You've certainly had a very unfair share. But, there will be one less thing now ... as we speak, this virus is being decimated, and  pretty soon you will be getting an UND (if not already). Always, that is the best state to be in - HCV-less! It will happen, it IS happening. No que sera sera or quelling numbness required to get through this, go ahead, be worried, frightened, excited, hopeful, relieved, brave, grateful, angry, and solaced in the downright torturing and murdering you are doing to this vile virus - you have to to do the whole gambit (again) of how it feels, on your own time table. There is no right way to do this, just is.

I know how much you want this - this IS one of your things that you CAN and WILL get rid of. I hope you get a nice (early) reward for your next bloods and get to see a substantial VL decline, I am betting you will, but do not fret, you got 16 weeks of ammo! This will be overkill!

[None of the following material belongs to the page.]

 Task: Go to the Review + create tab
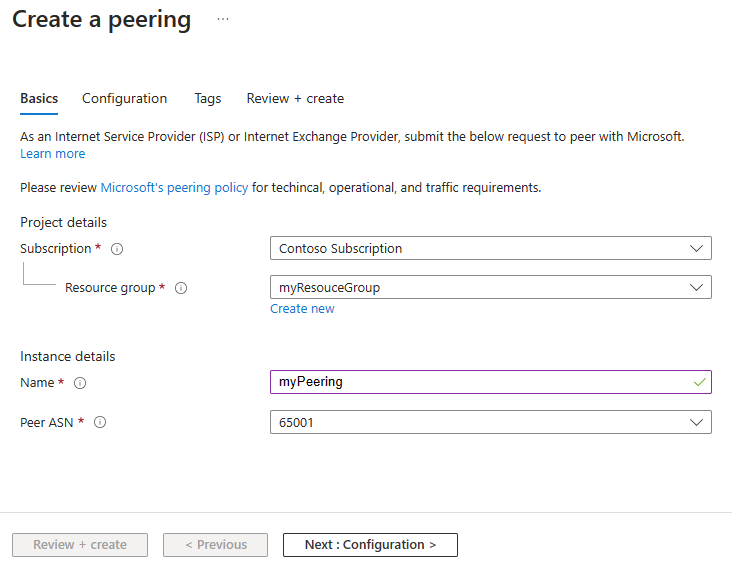click(x=295, y=98)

So, I am always interested in all things thyroid! The variations in your thyroxine production (and/or back and forth surges between normalcy and "down", (or lack of) "hypo" was only showing for a while?, years ago, (many years ago)? As thyroid dysfunction/function can exhibit itself in sputtering/on again off again/backfiring ways, I am wondering what lab hormone fluctuations you were seeing at first and over time. VERY NICE your levels are normal now, for the last 2 years you said?! Did they ever put you on thyroxine, or suggest it, push you to take thyroxine? Did you ever exhibit any of the other signs, goiter, eyes, skin/hair signs etc.? Had your thyroxine levels still been too low (now), that would have been perhaps one easy contributing factor to your profoundly low energy periods. But you have enough insulting maladies to easliy account for fatigue with having to have a too low thyroid function now!

Interesting too the EBV/CMV titres back then. Did you ever get it figured out, "knew" (by having/experiencing a known physically recognizable bout of mono) prior to the titers or during the titers, did you already own the viruses/antibodies? Or did everyone assume you had perhaps a prior basically-silent bout hx, or, perhaps were simply gifted with antigens/antibodies by blood products? Or, perhaps one of those weird hard to understand auto-immune titre things that can happen. I would be all ears should you feel inclined to expound. I am well known to ask too many questions - just ask anybody round here! You might be wise to ignore me, hush me up, as I could easily just exhaust you more! 

Glad to hear the night dose can/does work, clonic-wise. Also glad you do not have a giant house to clean!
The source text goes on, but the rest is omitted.